I TUOI COMPITI:
1. Rispondi a queste domande sull'intervista a Daniele Bennati:
(a) Quale italiano aveva già invertito la rotta prima di ritirarsi?
(b) Con quale squadra era tornato a casa Savoldelli?
(c) Chi doveva controllare Bennati nel finale della prima vittoria?
2. Prosegui l'intervista a Daniele Bennati dal punto in cui si interrompe.

ESTRATTO DEL TESTO:
Quello dei Campi Elisi - Bennati: «Stoccarda? Chissà...»
Versione stampabileDue perle in un Tour de France che ha sorriso pochissimo a chiunque, ma in particolar modo agli italiani, nonostante Pozzato ad Autumn avesse già invertito la rotta. Non c'era Petacchi, non c'era Cunego, non c'erano Di Luca né Simoni, Savoldelli se n'era già tornato a casa con tutta l'Astana, di Moreni neanche ne parliamo: praticamente era rimasta solo la banda Lampre, che già s'era fatta vedere nelle prime tappe con le volate di Napolitano, con Bossoni in bella evidenza in fuga e un Ballan un po' imballato (scusate il gioco di parole) nella condizione. Poi il ritiro anche di Pozzato, e il peso delle responsabilità tutto sulle spalle di Daniele Bennati, aretino portato al Tour per i successi di tappa e per la lotta con le altre ruote veloci per la Maglia verde finale.
Daniele Bennati durante l'ultimo Tour de France ci ha regalato, e si è regalato, due belle emozioni: ce la fai a descriverle a parole?
«Sono state due vittorie dissimili, una diversa dall'altra: la prima è arrivata dopo una lunga fuga, dopo un'azione di forza, dove apparentemente era più facile spuntarla, viste le mie doti veloci, ma invece è stata durissima, soprattutto perché c'erano tre bei passisti da controllare nel finale. E poi al Tour non è mai facile beccare la fuga buona, quella che giunge fino all'arrivo, figuriamoci poi vincere».
E i Campi Elisi?

MATERIALE RACCOLTO:
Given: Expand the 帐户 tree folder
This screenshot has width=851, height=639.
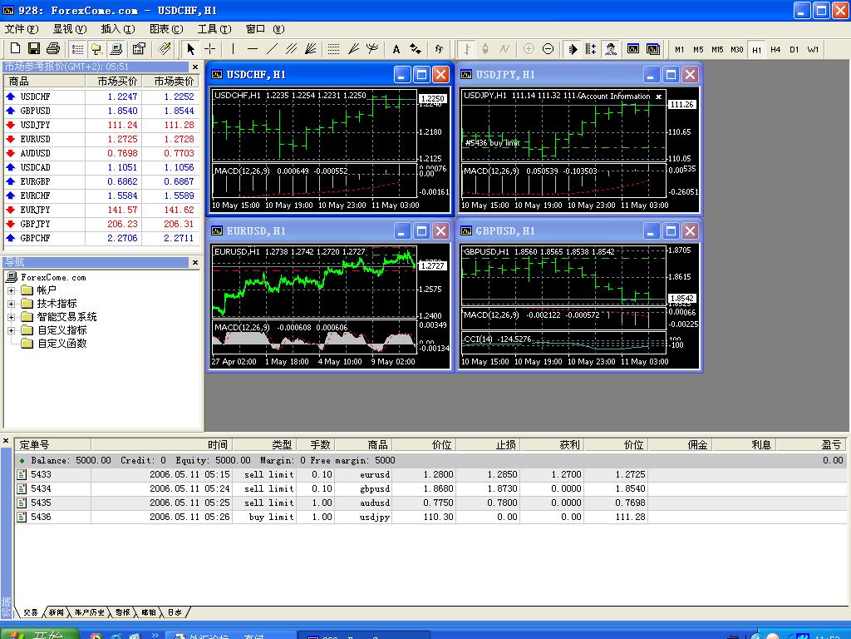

SOLUZIONI:
1.
(a) Pozzato.
(b) Con l'Astana.
(c) Tre bei passisti.

2.
«Quelli rappresentano una storia a parte. Ho già avuto modo di dirlo, con le parole non riesco proprio a descrivere ciò che ho sentito in quel momento e negli attimi subito dopo. Sicuramente sono state sensazioni particolari, perché vincere a Parigi per un corridore con le mie caratteristiche rappresenta un sogno, e per qualche giorno non ci ho creduto, vi dico la verità. Poi ho dovuto fare i conti con la realtà delle cose, e ripensando a quell'Arco di Trionfo lì sullo sfondo, che sembrava tutto mio in quegli istanti, qualche lacrima è scappata, non me ne vergogno. Ci credevo di poter vincere, sapevo e so che è nelle mie possibilità, ma è stato comunque un bellissimo fulmine a ciel sereno».
Anche perché le due vittorie sono arrivate dopo un inizio di Grande Boucle che è stato tutto fuorché positivo.
«La prima settimana è stata veramente un incubo. A parte la scelta della squadra di portare un altro uomo veloce, che non ho condiviso molto e continuo a non capire, la caduta di Gand ha seriamente rischiato di compromettere la mia avventura in Francia. Avevo dolori ovunque, ho pensato molte volte di mollare, abbandonare e tornarmene a casa. Non mi sentivo competitivo, e invece per fortuna il finale di corsa m'ha lasciato qualche energia in più rispetto agli altri, ho recuperato bene, e a questo punto mi può anche andar bene l'inizio difficile, visto il finale meraviglioso».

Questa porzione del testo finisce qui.